Le rouleau compresseur semble désormais enclenché à l'endroit des anciens caciques du régime guinéen. Et l'arrestation, hier, de l'ancien Premier ministre, Ahmed Tidiane Souaré, prouve que les responsables du Conseil national pour la démocratie et le développement (Cndd) sont bien décidés à passer à la vitesse supérieure. Ahmed Tidiane Souaré, nommé Premier ministre le 20 mai 2008, fut un homme de confiance du défunt président guinéen, Lansana Conté. Pourtant, ironie du sort, l'homme a évolué jusqu'en 2002 dans les arcanes de contrôle, de suivi et de la restructuration des finances publiques en Guinée, avec à la clef un poste stratégique d'Inspecteur général des finances. C'est le cas du fameux Comité de suivi des mesures d'application du programme des réformes économiques financières et administratives.
Mais avec cette arrestation de l'ancien Premier ministre guinéen, les autres barons du pays ayant eu à occuper quelques responsabilités se sentent aujourd'hui dans l'oeil du cyclone.
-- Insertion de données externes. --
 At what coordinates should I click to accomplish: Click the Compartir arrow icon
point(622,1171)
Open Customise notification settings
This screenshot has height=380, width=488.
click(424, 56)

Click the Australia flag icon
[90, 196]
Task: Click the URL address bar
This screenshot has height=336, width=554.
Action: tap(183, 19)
Déjà, dans ses premières heures à la tête du pays, le capitaine Moussa Dadis Camara avait donné le ton, en menaçant de mettre en prison tous ceux qui auront été désignés 'coupables de détournement de deniers publics'. Et pour ce qui est d'Ahmed Tidiane Souaré, le versement de près de 500 millions de francs guinéens en février, lui avait permis de racheter sa liberté. Celle-ci devant être consolidée par le complément de la somme due à un rythme consensuel. Mais déjà, la reconnaissance de sa faute avait fini de l'installer confortablement sur le tableau de chasse de la junte. Une opération qui, à coup sûr, sera élargie aux autres responsables politiques guinéens ayant bénéficié des largesses de l'ancien régime de feu le président Conté.
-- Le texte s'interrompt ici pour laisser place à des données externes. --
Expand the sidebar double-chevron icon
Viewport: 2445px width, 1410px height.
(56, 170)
'La corruption a gangrené le pays ; et celui qui vole de l'argent sera mis en prison', avait lâché le Capitaine Moussa Dadis Camara juste après avoir pris fonction comme président de la République guinéenne. Il faut dire que la précédente gestion avait été fort décriée par le nouvel homme fort de Guinée au port autonome de Conakry ; surtout pour ce qui est du contrat le liant à Getma international. Mais toujours est-il que la dernière ligne droite qui mène aux élections présidentielles va être particulièrement houleuse pour les anciens ténors de la scène politique guinéenne. Une manoeuvre qui, du reste, risque de provoquer le vide dans la course à la présidentielle de décembre prochain. La majeure partie des candidats en lice, étant des anciens Premiers ministres ou de hauts responsables ayant flirté, à l'époque, avec l'ancien régime de Conté. Un groupe d'ailleurs, dont le leader du Rpg, Alpha Condé, réclame la mise à l'écart dans cette course aux présidentielles.
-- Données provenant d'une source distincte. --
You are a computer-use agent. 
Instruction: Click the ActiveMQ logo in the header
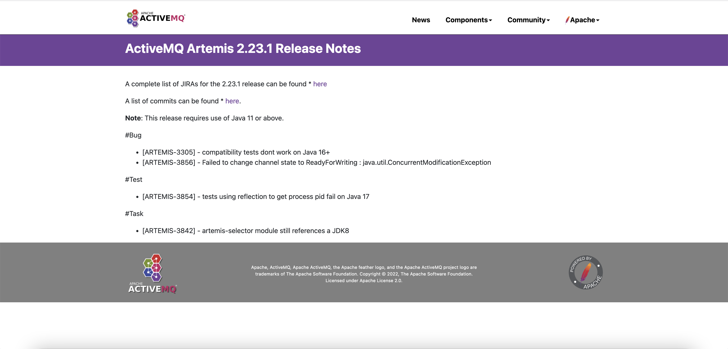[x=156, y=18]
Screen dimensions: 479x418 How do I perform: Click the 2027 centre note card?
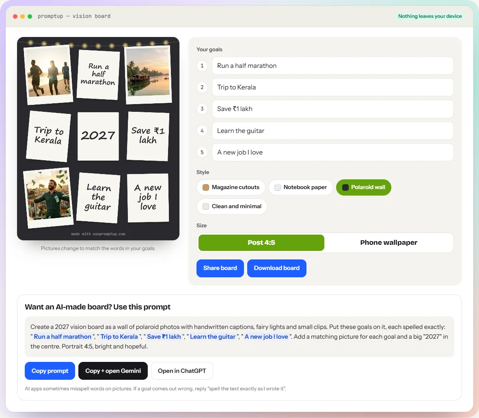coord(98,136)
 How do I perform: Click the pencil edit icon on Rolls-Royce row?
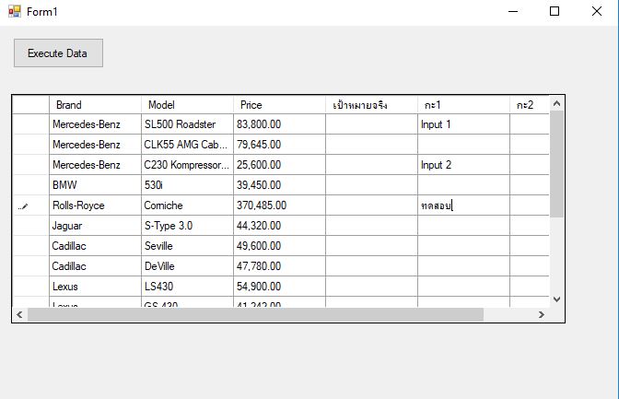click(x=23, y=206)
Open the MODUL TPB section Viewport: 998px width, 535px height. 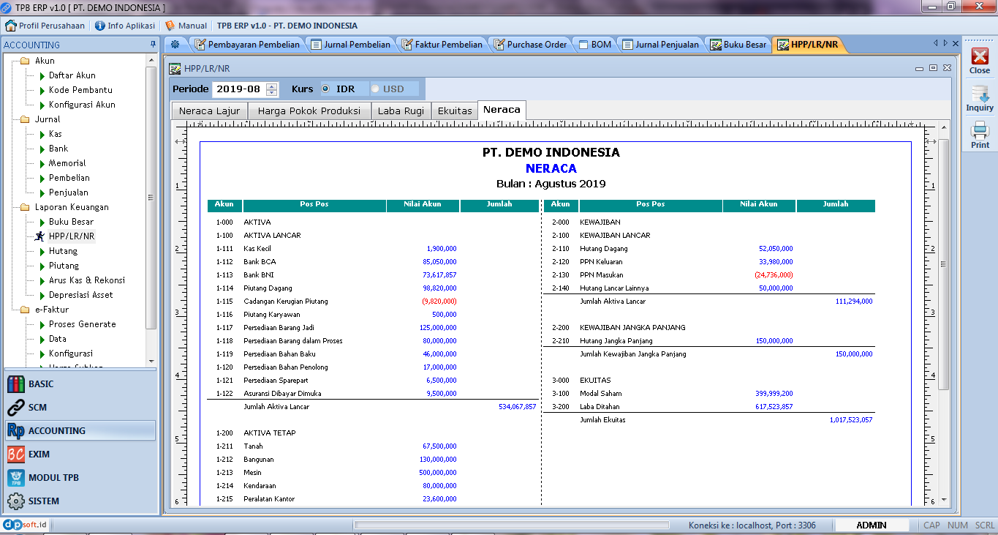53,477
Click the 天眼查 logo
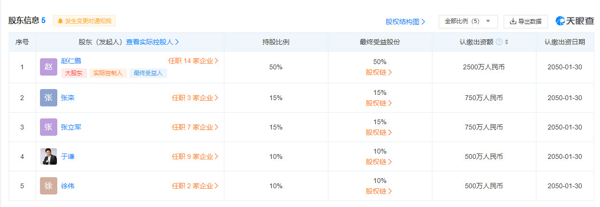 pos(574,21)
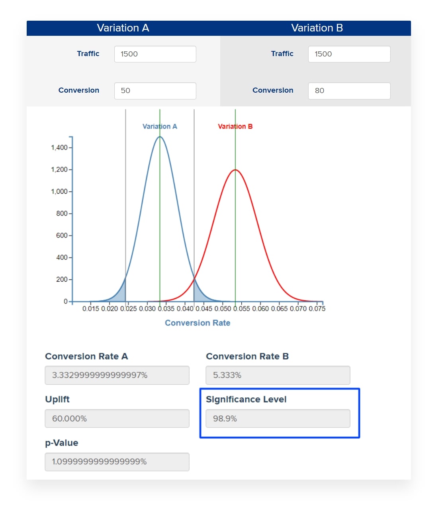Select the Significance Level value 98.9%
Image resolution: width=438 pixels, height=508 pixels.
(278, 418)
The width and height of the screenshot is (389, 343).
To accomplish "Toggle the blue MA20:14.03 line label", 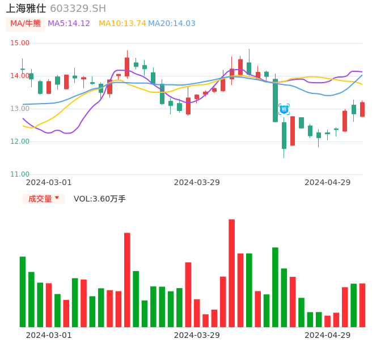I will point(171,24).
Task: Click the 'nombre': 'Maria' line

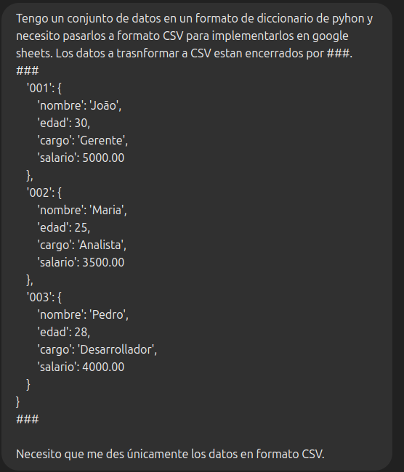Action: (82, 210)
L'éternel opposant au régime de Conté, ayant toujours refusé d'entrer dans son gouvernement, a la particularité de bénéficier d'une certaine virginité politique. Quoi qu'il en soit, la Guinée s'achemine lentement vers la tenue de ses élections présidentielles qui renferment beaucoup de mystères. Car, à ce rythme, cette vaste opération d'assainissement des finances publiques, risque de dessiner une carte plus restreinte des candidatures pour les élections en Guinée, prévues à la fin de cette année.